Scientists are expecting it to be one of the most intense western disturbances seen so far this year, and add that it will bring widespread snowfall to the hills and rain to the plains.
IMD has also forecast another western disturbance that will closely follow -- the third this month and the twenty-second this year -- which is likely to impact the northern region from the night of March 10. Western disturbances are storms that originate over the Mediterranean region and which typically hit India in winter, bringing rain.
“Thunderstorms are likely to hit the region from Thursday to Saturday. It will peak on Friday afternoon. Wind speed likely to reach 50 km/hr. Trees and hoardings may get damaged,” private weather forecaster Skymet Weather alerted on Thursday.
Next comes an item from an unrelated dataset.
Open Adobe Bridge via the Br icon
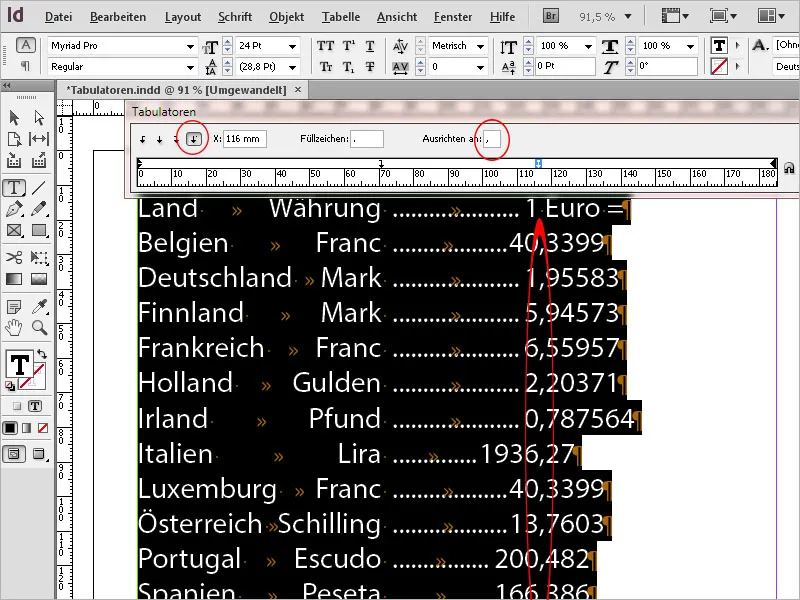This screenshot has height=600, width=800. (x=549, y=16)
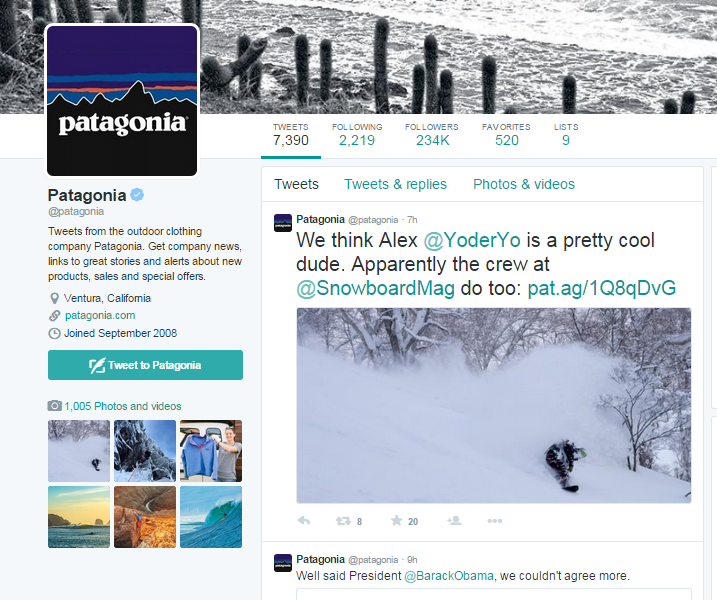Open the Photos & videos tab
The image size is (717, 600).
[x=524, y=184]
The western disturbance is currently over south-west Afghanistan. Under its influence, an induced low pressure area has formed over south-west Rajasthan. In addition, there is high moisture feeding from Arabian Sea at lower and mid tropospheric levels over north-west India, IMD’s Thursday bulletin said.
Under the influence of the disturbance, there will likely be widespread rain and snow over the Western Himalayan region till March 7, including in Jammu and Kashmir; Gilgit-Baltistan, Himachal Pradesh and Uttarakhand. Moderate to heavy rainfall is likely over Haryana, Chandigarh, Delhi and Uttar Pradesh on March 5 and 6.
“Rain and thunderstorms are likely to affect Delhi NCR on Thursday night and reach peak intensity on Friday. There is already widespread snowfall in the western Himalayas. Another western disturbance is likely to impact from Tuesday evening which is also Holi, but that may not be as intense as the present one,” said Mahesh Palawat, vice president, climate change and meteorology at Skymet Weather.
“We are expecting hailstorms and very strong winds gusting up to 40 to 50 km/hour in parts of Delhi. On Wednesday, there were hailstorms in many parts of Haryana and Rajasthan,” said Kuldeep Shrivastava, head of Regional Weather Forecasting Centre, IMD.
Both Jaipur and Lucknow saw significant hailstorms.
There were 10 western disturbances in January and nine in February and two so far in March. Usually there are two to three western disturbances in January and February. Scientists are linking the unusually high number of disturbances this winter and spring to the polar vortex. The polar vortex is an area of low pressure and extremely cold air surrounding the North and South poles.
“The large scale cyclonic activity associated with the polar vortex can trigger different circulation patterns towards the lower latitudes. Storms in the UK this winter have also been linked to the polar vortex,” explained RK Jenamani, senior scientist at National Weather Forecasting Centre adding that the exact link between the two is still being established.
DS Pai, senior scientist at IMD Pune, said: “Yes, polar vortex has an impact because mid latitude westerlies can trigger disturbances here.” IMD added that the current disturbance could also affect central and east India.